Ship abandoned in Red Sea faces unknown fate – sources

Illustrative: An Egyptian watches the British destroyer HMS Diamond pass through the Suez Canal as it sails from the Red Sea toward the Mediterranean, on December 2, 2012. (AFP)
Illustrative: An Egyptian watches the British destroyer HMS Diamond pass through the Suez Canal as it sails from the Red Sea toward the Mediterranean, on December 2, 2012. (AFP)

A cargo ship abandoned four days ago in the Gulf of Aden after it was hit by missiles fired by Yemen’s Houthis is still floating despite taking in water, and could be towed to nearby Djibouti, industry sources say.

Shipping risks have escalated due to repeated drone and missile strikes in the Red Sea and Bab el-Mandeb Strait by the Iran-aligned Houthis since November. US and British forces have responded with several strikes on Houthi facilities but have so far failed to halt the attacks.

The crew of the Belize-flagged Rubymar abandoned the vessel after it was hit on Sunday, and were rescued by another commercial ship.

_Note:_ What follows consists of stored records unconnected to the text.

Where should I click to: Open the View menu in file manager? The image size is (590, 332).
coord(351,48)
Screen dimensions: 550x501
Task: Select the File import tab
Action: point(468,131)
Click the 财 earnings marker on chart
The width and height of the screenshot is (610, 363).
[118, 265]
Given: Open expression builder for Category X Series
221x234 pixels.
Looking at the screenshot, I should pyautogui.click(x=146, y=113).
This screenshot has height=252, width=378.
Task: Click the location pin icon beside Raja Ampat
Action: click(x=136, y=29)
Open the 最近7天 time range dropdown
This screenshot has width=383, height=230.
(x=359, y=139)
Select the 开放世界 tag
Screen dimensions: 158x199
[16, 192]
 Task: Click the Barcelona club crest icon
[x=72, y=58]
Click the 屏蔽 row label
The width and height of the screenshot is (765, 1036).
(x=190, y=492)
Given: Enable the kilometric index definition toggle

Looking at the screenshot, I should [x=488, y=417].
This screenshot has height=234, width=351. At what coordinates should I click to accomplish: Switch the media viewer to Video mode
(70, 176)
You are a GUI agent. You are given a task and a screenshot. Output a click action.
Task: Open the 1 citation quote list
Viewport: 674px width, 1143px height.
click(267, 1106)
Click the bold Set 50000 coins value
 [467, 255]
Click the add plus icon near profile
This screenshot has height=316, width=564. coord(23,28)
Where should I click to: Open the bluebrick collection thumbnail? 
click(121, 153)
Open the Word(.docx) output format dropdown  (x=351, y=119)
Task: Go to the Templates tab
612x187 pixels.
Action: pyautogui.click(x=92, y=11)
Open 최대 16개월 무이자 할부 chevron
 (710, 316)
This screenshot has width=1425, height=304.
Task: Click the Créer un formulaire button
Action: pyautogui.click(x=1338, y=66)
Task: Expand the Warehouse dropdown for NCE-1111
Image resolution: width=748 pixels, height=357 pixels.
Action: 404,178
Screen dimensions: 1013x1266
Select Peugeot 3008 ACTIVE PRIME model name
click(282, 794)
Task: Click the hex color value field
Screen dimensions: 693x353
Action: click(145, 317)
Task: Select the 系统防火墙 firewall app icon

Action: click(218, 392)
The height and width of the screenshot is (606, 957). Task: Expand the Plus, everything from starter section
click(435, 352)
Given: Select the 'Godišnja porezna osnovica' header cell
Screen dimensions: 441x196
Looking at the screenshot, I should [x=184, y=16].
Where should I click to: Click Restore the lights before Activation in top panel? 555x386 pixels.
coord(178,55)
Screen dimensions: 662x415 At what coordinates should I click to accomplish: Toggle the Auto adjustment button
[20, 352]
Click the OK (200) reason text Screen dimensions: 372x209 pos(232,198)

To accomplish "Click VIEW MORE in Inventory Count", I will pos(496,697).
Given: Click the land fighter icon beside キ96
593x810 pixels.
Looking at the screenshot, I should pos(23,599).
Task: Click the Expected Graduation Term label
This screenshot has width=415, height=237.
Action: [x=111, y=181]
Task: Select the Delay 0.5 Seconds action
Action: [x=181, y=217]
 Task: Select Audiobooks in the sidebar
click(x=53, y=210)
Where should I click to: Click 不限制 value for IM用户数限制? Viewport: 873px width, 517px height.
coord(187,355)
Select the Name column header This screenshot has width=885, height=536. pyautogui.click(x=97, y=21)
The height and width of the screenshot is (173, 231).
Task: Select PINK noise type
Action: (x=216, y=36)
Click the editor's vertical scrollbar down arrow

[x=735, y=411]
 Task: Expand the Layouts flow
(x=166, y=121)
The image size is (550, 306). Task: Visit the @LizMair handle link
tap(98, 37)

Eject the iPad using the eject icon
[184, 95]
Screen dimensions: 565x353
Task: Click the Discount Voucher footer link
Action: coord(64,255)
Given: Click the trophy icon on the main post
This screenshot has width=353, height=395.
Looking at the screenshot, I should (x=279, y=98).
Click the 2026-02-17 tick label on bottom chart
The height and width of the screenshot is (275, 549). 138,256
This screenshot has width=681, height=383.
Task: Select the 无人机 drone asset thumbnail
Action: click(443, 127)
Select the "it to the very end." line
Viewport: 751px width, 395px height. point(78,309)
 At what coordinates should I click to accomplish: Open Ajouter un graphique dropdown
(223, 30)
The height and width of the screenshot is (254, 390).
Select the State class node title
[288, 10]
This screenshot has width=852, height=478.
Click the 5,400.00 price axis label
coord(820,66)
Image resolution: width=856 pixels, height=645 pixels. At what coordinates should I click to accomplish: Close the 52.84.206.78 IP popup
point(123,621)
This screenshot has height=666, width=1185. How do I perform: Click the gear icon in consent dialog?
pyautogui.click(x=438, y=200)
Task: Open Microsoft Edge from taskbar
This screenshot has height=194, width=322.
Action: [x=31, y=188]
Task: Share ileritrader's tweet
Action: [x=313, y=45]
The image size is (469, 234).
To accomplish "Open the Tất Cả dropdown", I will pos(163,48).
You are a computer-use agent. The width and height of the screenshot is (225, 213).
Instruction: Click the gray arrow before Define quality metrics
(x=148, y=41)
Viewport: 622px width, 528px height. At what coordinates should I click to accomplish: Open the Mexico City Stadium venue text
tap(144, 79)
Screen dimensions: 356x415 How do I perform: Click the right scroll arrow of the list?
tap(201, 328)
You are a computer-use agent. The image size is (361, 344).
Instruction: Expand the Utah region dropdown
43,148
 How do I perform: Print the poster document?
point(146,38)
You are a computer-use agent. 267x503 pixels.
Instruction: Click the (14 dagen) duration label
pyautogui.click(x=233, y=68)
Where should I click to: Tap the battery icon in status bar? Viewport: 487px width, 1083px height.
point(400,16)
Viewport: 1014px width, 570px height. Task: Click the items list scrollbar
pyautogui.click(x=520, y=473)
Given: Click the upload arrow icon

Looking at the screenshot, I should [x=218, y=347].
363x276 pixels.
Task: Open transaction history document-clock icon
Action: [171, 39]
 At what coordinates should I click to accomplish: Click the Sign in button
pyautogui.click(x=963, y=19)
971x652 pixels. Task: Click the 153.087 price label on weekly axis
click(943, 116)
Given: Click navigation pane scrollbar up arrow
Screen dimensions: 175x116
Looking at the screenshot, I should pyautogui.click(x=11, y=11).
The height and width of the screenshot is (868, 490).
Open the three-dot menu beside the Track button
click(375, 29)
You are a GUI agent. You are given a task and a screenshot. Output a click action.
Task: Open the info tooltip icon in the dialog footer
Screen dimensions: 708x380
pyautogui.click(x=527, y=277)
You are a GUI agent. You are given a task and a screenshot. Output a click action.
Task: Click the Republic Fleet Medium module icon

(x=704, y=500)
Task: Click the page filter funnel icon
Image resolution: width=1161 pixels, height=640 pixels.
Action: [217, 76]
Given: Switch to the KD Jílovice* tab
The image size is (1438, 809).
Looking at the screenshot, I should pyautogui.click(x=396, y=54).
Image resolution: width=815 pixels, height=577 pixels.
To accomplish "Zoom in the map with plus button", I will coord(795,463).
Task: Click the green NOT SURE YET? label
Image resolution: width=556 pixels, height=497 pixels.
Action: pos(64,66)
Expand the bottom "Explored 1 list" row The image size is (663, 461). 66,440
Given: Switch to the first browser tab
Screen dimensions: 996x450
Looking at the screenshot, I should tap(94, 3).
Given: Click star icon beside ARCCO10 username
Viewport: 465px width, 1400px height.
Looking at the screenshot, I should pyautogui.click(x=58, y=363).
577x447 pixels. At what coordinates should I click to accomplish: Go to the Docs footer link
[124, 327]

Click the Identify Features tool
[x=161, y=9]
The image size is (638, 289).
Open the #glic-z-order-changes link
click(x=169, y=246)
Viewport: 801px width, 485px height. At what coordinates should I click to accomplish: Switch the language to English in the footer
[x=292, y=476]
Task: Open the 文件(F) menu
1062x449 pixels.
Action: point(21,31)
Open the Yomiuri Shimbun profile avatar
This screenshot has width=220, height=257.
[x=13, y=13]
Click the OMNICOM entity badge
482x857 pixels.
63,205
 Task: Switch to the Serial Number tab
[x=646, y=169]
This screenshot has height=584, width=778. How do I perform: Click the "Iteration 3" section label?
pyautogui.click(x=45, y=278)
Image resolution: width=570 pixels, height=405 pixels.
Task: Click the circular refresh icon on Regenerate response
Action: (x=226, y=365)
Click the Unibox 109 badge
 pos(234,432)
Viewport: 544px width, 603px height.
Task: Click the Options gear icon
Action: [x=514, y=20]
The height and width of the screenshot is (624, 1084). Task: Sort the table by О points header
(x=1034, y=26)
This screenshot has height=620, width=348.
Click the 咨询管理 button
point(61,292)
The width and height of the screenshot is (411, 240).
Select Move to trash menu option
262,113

The vessel was taking in water and its operators were exploring options, the vessel’s maritime security company LSS-SAPU told Reuters on Monday. The vessel’s UK registered company and Lebanese-based ship manager could not be located for further comment.

A maritime advisory warned ships in the area to avoid the abandoned vessel.

A US defense official said on Tuesday that the vessel had not sunk.

Two shipping and insurance sources said towing the vessel to Djibouti appeared to be the best course of action.

“Djibouti is the only immediate option where some repairs or recovery would be feasible,” one of the sources says. “It is too risky for a ship in that condition to be towed too far or in more open waters.”

The vessel last reported its position over two days ago, and was headed to the Bulgarian port of Varna, according to data from ship tracking and maritime analytics provider MarineTraffic.